*** Opening Reading text ***
Waste refuse crisis looms for South Africa

Source: GroundUp

 

Cape Town – South Africa disposes of R825 billion worth of recoverable and recyclable waste every year with much of it ending up in landfills and dumping sites.

Around 98 million tonnes of waste is deposited across the country’s 826 landfill sites each year according to the Department of Environmental Affairs (DEA).

In the State of Waste Report released by the DEA in May, it is estimated that 42 million tonnes of general waste was collected in 2017, with only 11% recycled and only 7% of the country’s 38 million tonnes of hazardous waste was re-used or recycled.

Landfills in the Western Cape are on the brink of capacity with economic development, population growth and rapid urbanisation the main factors contributing to an increase in waste generation.

The DEA warned earlier this year that both the Western Cape and Gauteng regions could be heading for a “waste crisis” if solutions were not implemented.
*** Closing Reading text ***
*** Opening Record extracts ***
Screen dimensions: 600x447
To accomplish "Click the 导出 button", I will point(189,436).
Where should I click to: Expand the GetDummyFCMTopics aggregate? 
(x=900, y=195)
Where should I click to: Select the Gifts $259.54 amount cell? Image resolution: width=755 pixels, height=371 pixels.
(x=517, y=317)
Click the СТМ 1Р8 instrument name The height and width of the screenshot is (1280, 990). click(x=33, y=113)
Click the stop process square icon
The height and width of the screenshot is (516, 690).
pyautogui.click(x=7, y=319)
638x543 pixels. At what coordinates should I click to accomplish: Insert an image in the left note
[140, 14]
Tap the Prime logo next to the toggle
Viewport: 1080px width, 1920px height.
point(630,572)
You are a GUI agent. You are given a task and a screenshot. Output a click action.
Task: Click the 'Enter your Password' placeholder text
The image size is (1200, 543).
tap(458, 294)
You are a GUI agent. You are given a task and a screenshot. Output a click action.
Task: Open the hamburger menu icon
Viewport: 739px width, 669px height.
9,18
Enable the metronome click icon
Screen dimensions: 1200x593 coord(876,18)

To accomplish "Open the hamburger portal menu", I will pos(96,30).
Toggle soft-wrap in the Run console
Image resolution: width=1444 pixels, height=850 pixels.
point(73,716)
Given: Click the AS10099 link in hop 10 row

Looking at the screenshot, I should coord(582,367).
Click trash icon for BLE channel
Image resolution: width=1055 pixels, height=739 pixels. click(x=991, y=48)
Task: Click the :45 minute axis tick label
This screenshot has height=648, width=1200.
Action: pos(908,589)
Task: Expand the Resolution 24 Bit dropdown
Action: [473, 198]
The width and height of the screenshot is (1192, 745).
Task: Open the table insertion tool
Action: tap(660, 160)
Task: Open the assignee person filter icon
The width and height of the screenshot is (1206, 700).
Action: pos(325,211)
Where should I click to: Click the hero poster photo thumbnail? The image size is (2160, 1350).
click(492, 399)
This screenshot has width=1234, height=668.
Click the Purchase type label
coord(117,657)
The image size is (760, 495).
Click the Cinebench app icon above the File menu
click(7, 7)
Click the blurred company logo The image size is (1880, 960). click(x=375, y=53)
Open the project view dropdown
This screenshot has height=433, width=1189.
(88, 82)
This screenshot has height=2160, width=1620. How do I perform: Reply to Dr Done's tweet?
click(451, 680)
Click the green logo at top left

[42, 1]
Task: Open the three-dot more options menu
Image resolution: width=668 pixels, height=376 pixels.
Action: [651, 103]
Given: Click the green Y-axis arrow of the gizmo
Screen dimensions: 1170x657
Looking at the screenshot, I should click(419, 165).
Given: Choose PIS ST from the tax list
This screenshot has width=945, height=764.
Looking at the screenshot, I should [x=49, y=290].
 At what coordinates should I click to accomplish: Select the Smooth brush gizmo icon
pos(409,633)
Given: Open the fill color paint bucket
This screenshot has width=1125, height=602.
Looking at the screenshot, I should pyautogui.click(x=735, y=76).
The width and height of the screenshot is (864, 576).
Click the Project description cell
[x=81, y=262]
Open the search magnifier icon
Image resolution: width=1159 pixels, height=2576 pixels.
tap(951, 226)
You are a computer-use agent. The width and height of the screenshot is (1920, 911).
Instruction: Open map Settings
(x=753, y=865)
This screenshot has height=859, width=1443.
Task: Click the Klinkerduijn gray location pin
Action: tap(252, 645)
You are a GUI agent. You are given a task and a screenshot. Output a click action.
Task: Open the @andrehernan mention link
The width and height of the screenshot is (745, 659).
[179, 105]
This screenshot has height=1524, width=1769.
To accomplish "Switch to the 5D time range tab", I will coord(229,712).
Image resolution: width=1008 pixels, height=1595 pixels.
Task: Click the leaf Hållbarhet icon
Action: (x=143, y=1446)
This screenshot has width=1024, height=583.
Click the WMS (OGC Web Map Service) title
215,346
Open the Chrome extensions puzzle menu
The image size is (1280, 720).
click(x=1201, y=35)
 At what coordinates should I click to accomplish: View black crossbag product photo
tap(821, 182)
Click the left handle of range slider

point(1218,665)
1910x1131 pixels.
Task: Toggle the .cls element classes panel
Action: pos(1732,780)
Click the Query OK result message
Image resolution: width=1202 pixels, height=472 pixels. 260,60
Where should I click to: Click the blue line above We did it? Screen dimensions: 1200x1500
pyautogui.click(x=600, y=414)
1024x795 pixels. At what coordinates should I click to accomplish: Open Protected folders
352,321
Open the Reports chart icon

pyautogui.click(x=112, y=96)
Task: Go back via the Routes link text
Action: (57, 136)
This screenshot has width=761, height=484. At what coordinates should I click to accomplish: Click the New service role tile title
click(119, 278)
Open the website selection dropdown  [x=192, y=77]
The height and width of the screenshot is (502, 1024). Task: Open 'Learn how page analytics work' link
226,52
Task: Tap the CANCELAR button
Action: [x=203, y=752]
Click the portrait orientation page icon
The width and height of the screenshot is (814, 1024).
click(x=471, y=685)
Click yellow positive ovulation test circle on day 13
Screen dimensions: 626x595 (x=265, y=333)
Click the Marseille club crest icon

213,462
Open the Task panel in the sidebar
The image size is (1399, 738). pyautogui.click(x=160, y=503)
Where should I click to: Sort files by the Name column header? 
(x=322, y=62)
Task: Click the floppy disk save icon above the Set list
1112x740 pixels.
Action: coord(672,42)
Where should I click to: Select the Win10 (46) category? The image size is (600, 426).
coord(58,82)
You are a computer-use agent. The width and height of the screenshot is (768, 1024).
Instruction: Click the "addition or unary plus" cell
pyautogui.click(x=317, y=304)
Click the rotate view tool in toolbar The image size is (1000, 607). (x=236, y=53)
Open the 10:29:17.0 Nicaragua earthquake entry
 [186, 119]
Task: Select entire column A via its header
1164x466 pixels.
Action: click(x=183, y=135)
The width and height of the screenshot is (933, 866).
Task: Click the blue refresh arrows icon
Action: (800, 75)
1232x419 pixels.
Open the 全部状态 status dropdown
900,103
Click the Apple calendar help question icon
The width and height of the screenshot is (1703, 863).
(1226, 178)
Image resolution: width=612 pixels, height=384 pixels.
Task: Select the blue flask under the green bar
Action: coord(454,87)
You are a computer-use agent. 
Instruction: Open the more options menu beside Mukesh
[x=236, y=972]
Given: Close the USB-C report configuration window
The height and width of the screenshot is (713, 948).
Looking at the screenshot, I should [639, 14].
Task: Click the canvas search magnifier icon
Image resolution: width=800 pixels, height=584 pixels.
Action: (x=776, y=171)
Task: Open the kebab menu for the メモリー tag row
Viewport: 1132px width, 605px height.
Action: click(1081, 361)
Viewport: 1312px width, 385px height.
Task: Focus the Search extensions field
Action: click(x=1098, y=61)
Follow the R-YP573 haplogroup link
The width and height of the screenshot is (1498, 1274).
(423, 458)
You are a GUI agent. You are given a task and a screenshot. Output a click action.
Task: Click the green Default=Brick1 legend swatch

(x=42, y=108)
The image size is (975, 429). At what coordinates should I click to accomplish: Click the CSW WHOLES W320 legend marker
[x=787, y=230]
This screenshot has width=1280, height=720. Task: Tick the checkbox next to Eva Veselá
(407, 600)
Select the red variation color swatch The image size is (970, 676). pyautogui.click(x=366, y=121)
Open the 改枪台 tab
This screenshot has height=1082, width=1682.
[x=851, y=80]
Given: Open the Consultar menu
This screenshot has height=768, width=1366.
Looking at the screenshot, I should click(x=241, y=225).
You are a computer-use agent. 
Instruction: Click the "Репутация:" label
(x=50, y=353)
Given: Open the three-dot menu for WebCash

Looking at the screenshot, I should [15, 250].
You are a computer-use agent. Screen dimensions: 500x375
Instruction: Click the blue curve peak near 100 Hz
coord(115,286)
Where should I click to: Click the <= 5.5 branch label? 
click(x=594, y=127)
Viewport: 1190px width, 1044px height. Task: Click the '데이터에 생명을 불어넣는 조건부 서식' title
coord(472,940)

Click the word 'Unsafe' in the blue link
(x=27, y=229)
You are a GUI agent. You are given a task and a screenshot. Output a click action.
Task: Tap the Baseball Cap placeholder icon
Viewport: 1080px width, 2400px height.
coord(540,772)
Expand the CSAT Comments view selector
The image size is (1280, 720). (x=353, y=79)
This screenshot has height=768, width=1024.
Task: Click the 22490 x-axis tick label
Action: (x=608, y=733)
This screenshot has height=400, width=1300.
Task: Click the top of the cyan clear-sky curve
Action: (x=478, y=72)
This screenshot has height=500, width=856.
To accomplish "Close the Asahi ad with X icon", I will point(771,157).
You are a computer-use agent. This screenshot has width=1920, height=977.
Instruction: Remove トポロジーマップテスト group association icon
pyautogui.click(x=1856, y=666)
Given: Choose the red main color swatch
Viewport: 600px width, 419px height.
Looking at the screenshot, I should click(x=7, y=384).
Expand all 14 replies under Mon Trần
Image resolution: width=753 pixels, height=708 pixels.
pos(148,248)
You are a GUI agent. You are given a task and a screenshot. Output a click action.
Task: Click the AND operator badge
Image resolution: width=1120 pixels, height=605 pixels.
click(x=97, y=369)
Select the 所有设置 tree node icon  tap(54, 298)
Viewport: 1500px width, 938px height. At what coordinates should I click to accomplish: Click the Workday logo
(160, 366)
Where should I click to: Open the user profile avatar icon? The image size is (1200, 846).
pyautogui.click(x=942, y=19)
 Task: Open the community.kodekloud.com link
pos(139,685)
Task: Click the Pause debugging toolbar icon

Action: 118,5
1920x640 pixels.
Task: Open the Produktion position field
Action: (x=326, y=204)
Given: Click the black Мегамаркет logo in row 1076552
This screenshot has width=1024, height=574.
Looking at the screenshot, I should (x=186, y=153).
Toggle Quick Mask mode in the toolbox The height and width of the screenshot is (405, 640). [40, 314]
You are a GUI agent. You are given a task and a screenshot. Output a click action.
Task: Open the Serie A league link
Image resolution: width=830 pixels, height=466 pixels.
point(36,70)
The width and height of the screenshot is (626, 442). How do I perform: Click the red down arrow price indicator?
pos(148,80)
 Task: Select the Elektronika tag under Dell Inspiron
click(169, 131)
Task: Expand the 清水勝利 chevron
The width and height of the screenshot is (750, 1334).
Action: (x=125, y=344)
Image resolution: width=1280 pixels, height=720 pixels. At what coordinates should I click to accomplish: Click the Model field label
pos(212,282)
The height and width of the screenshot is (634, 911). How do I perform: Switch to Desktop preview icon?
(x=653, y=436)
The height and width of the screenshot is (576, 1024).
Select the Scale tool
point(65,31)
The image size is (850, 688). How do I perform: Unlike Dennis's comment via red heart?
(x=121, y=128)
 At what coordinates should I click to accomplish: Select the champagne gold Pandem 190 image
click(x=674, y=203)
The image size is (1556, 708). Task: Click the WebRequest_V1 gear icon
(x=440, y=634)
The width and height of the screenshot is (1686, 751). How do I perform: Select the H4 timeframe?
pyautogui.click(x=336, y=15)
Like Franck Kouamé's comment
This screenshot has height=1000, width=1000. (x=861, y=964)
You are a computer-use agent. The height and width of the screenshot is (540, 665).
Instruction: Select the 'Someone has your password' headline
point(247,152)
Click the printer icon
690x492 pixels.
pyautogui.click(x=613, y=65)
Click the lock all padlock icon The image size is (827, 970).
*** Closing Record extracts ***
## [Exercise tasks]
1. Repeat a passage from the waste article word for word, beginning at the words "Cape Town –" and stopping after "Environmental Affairs (DEA).".
2. According to the waste article, how many landfill sites does South Africa have?
The records above are separate from the waste article.

## [Answers for the exercise]
1.
Cape Town – South Africa disposes of R825 billion worth of recoverable and recyclable waste every year with much of it ending up in landfills and dumping sites.

Around 98 million tonnes of waste is deposited across the country’s 826 landfill sites each year according to the Department of Environmental Affairs (DEA).

2. 826